The second kind is a much simplified approach to writing HTML based on Elm Html and Attributes libraries. In a conventional Elm application the content description is in fact a module with multiple function calls like in React. This it will be executed at runtime to create a DOM. In the second kind of Fuddle templating format, the VM does an immediate execution of all the HTML functions that are used in a static context to create the fragments of text that will be stored in the template binary format. This implements server-side rendering in a very effective and problem-free manner given the underlying advanced typing, immutability and decidability of Fuddle. So a Fuddle template in this format will look like:
body [ class "text-primary-700 dark:text-primary-300" ] [
div [ class "p-4" ] [
i [] [ text "Some text in italics." ]
]
]
As this contains no dynamic code, it will just become a single compact block of text in the compiled template. But even when using components in the template code, if Fuddle can detec that the components aren't using dynamic code, it will still convert the logic into a single block of text, as when the defaultFormats
is used, a function that doesn't depend on any runtime context:
body defaultFormats [
div [ class "p-4" ] [
i [] [ text "Some text in italics." ]
]
]
When a runtime dependant context is detected, the static logic before and after the dynamic function will be transformed into compact blocks of text so that only the dynamic code is actually executed at runtime and efficiently concatenated into the result stream. For example:
body defaultFormats [
div [ class "p-4" ] [
i [] [ someContextualMessage ]
]
]
Assuming that the function someContextualMessage
is relying on a dynamic value, the Fuddle template will result at runtime in the concatenation of a compact block of text that ends with the italic elment, the result of calling the someContextualMessage
funciton and another compact block of text that starts with the closing of the italic element.

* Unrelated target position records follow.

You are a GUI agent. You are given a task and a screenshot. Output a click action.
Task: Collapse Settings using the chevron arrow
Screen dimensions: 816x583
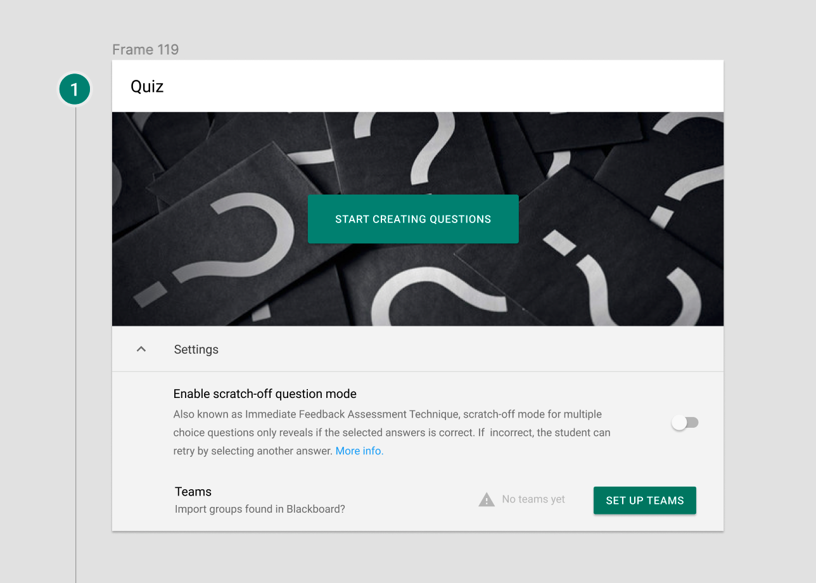[141, 349]
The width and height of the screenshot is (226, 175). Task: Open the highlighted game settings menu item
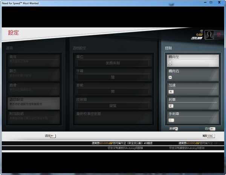coord(34,103)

The third Fuddle template format uses a short-hand notation to augment content with simple logic, such as variable dereferencing or simple if/then/else control on blocks of verbatim content. This is mostly used in code templates, such as Haskell project templates that are in fact a hierarchy of directories with code blocks that get assembled from a few configurations, like the stack new
feature. Cannelle only supports a single template parsing and rendering, Daniell is the tool that takes care of understanding a full hierarchy and processing it logically to obtain a complex final result.